Why Your PRs Aren’t Improving Quality | by Charles Chen | Apr, 2022

It’s simple: you’re missing the forest for the tree

Via Pixabay

The ubiquity of Git in the world of software engineering means that the tooling and processes around it have somewhat coalesced more or less into a few handful of patterns with respect to developer workflows and software release patterns.

These include:

At the core of each of these is the pull request or PR and many a team attempts to enforce quality — of both code and product — at this layer.

Guess what? It rarely works.

It should be obvious why this approach rarely works without much more rigor and discipline: at the point of the PR, the code is already written and all who participate are subject to the sunk cost fallacy.

In other words, at the point of the PR, it is unlikely that a team lead or peer would point out that an approach is sub-optimal or should be scrapped or request major changes. Not just because of the sunk cost fallacy, but the PR review itself is likely a big context switch for the reviewer as well.

Instead, most PRs will end up focusing on:

  • Obvious isolated logic errors
  • Bad practices and style (but lint rules can be used for this)
  • Unsafe practices (again lint rules, static analysis tools, or tools like CodeQL can be used instead)
  • Violations of DRY when a reviewer knows that such a piece of logic may exist elsewhere in the system
  • Or — the worst — just routine motions.

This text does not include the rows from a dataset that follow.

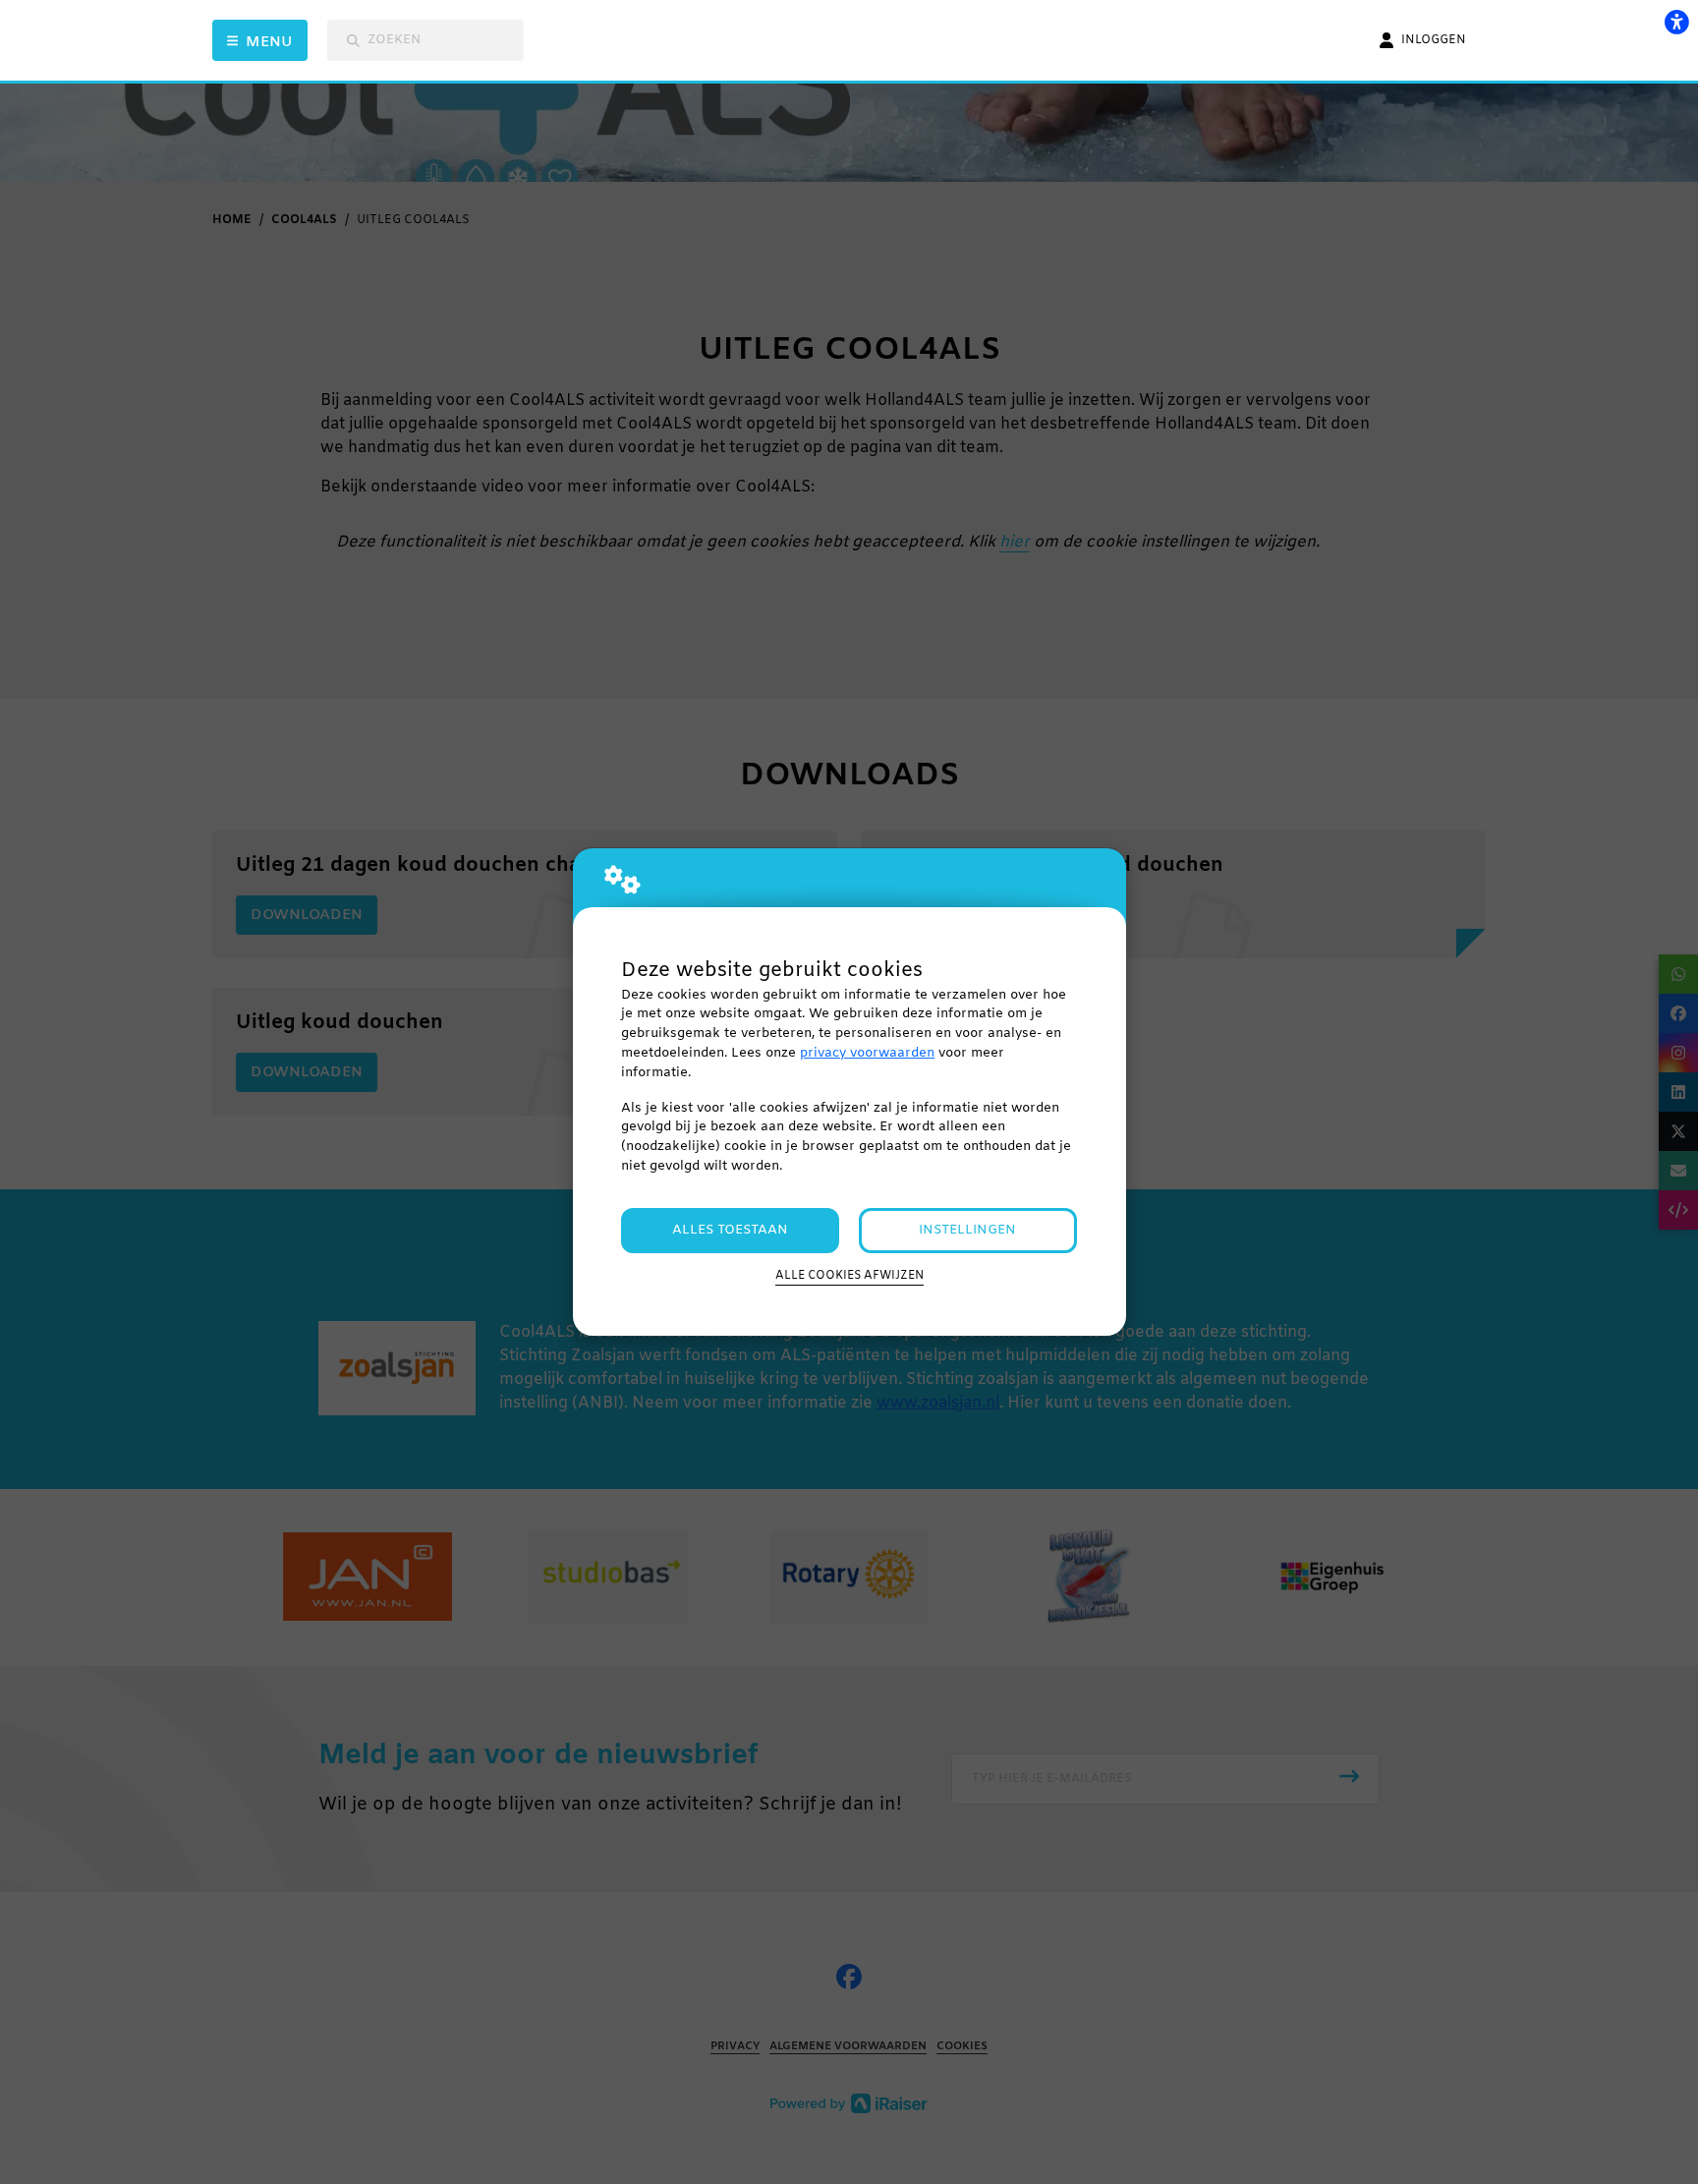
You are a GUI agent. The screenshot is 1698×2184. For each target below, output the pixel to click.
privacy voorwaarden (867, 1053)
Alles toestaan (730, 1230)
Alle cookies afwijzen (849, 1276)
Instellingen (967, 1230)
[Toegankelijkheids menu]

Such exercises ultimately feel like a chore and rarely lead to the type of code or product quality improvements that will make a difference in terms of lower defect rates, iteration velocity, better architecture, and increased developer productivity.

More often than not, it feels as if such exercises are the ceremony and miss the forest for the trees.

If this feels all to familiar, read on!

There is often a mistaken equivalency that PRs are code reviews. While, indeed, you review code in the context of a PR, the PR is not a code review.

For starters, it is often useless to review changes in code outside of the context of the larger flow of the application and a deeper review of the product, feature, or business requirements. In other words, deciding how the code should be written requires knowing the business or product context in which the code was written.

But even at a very fundamental level, it is often impossible to understand whether a 1-line diff in isolation is correct or misses edge cases or requires more test cases without understanding the larger context of the code around it and how the data flows through that code.

I posit that no amount of trying to make the PR easier for the reviewer with smaller PRs, PR templates, more frequent PRs, draft PRs, and so on will meaningfully impact product and code quality.

The reason is simple: code is dense and many features and bug fixes are complex thus requiring a deep understanding of the flow of logic and business requirements and it is likely impossible for a peer working on some other sub-system — or event the same sub -system — to know whether your code is correct, completeand high quality.

And here, we get to the real core of the question: how exactly do we determine code and product quality?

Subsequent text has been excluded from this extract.